Не испытывать по утрам потребности в еде - это великолепно.
Всё еще не могу объяснить себе, как работает мое "устал от людей, не могу больше их видеть, нахуй контактик", но это, в принципе, может оказаться полезным. А работу никто не отменял. А, между прочим-с, испытательный срок почти подошел к концу, ухухху!
Прокрастинирую и рефлексирую
а мог бы эссе писать, дебила кусок, но, наверное, это потому, что я два дня подряд учусь по 18, а потом даже сил посты-то нет сил отписать, какие уж там книги. Зато вот сейчас почитаем. Милна, еще бы я там что-нибудь по теме читал. И-ди-оооот.
Из мыслей - меня очень бесит мерзкое осознание того, что мне скоро 19. Впервые в жизни так не рад своему грядущему дню рождения, даром, что не праздную-то толком. Чувствую себя глубоко разочарованным в себе, наверное, причем не могу объяснить, почему. Может быть, десятилетний я ожидал от себя в 19 каких-нибудь супер-свершений. Может быть, даже семнадцатилетний. Может быть, даже в прошлом году хотелось за год добиться чего-то большего.
Чтобы как-нибудь разбавить свои тягостные мысли, вот кидаю замечательный монолог про поэтов (в очередной раз радуюсь - как славно, что я завязал) от господина Стивена Фрая.
читать дальшеПотребителей поэзии редкие слова обычно раздражают, но они же никогда не думают, никогда не дают себе труда задуматься о жизни поэта.

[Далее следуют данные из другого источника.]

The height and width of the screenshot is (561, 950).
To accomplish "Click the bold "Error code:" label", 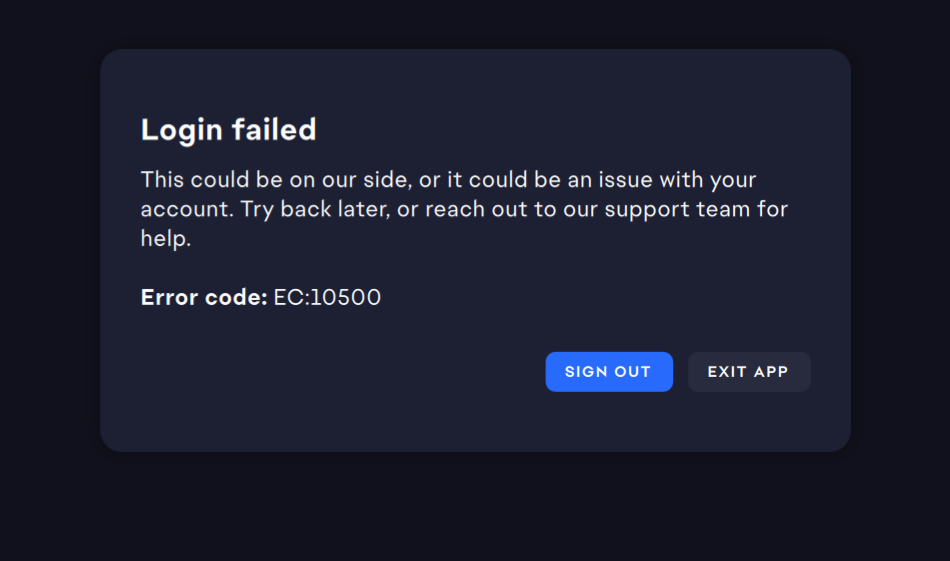I will pyautogui.click(x=204, y=297).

У живописца есть масляные краски, акриловые смолы и пастели, скипидар, льняное масло, холст, соболий и свиной волос. Когда ты в последний раз привычно использовала что-либо подобное? Разве что смазывая крикетную клюшку или подкрашивая ресницы. Хотя, если подумать, навряд ли тебе доводилось хоть раз в жизни смазывать крикетную клюшку, но ты понимаешь, о чем я. Хорошо, музыканты: у музыканта имеются целые машины из дерева, меди, кишок и углеродистого волокна; в его распоряжении – увеличенные септимы, знаки альтерации, дорийские лады и двенадцатитоновые ряды. Ну-ка, когда ты в последний раз прибегала к увеличенной септиме, чтобы поквитаться с любовником, или к партии фагота – чтобы заказать пиццу? Никогда. Никогда, никогда, никогда. А теперь возьмем поэта. О да, бедного поэта: возьмем горести бедного паршивого поэта. У поэта нету запаса материалов, нет у него уникальных ладов. Нет ничего, кроме слов, того же самого инструмента, которым весь клятый мир пользуется, чтобы выяснить, как дойти до ближайшей уборной, посредством которого люди отбарабанивают извинения за топорные предательства и бестолковые увертки, коими полнятся их заурядные жизни; у поэта нет ничего, только те же, все те же самые слова, которые ежедневно, в миллионах обличий и фраз, применяют для ругани, молитв, оскорблений, лести и вранья. Бедный паршивый поэт не вправе больше сказать «смежил» вместо «закрыл» или «отрок» вместо «подросток», от него ожидается, что он соорудит нам новые стихи из пластмассового, пенопластового сора, которым усеяны лингвистические полы двадцатого века, что он создаст свеженькое искусство из вербального презерватива, уже использованного в социальных сношениях. Диво ли, что время от времени мы ищем убежища в «дородстве», в «усладе», в «лазури»? Невинные слова, девственные слова, слова незахватанные и неизнасилованные, слова, само владение коими знаменует отношения с языком, подобные тем, в каких скульптор состоит с мрамором или композитор с нотоносцами. Не в том, разумеется, дело, что на кого-то когда-то все это производит впечатление. Все только и знают, что стенать насчет «герметичности» либо гордиться своим знакомством с эллипсичностью, непрозрачностью и аллюзиями, каковые, по их убеждению, сообщают любому сочинению глубину и богатство. Сволочная профессия, уж ты мне поверь.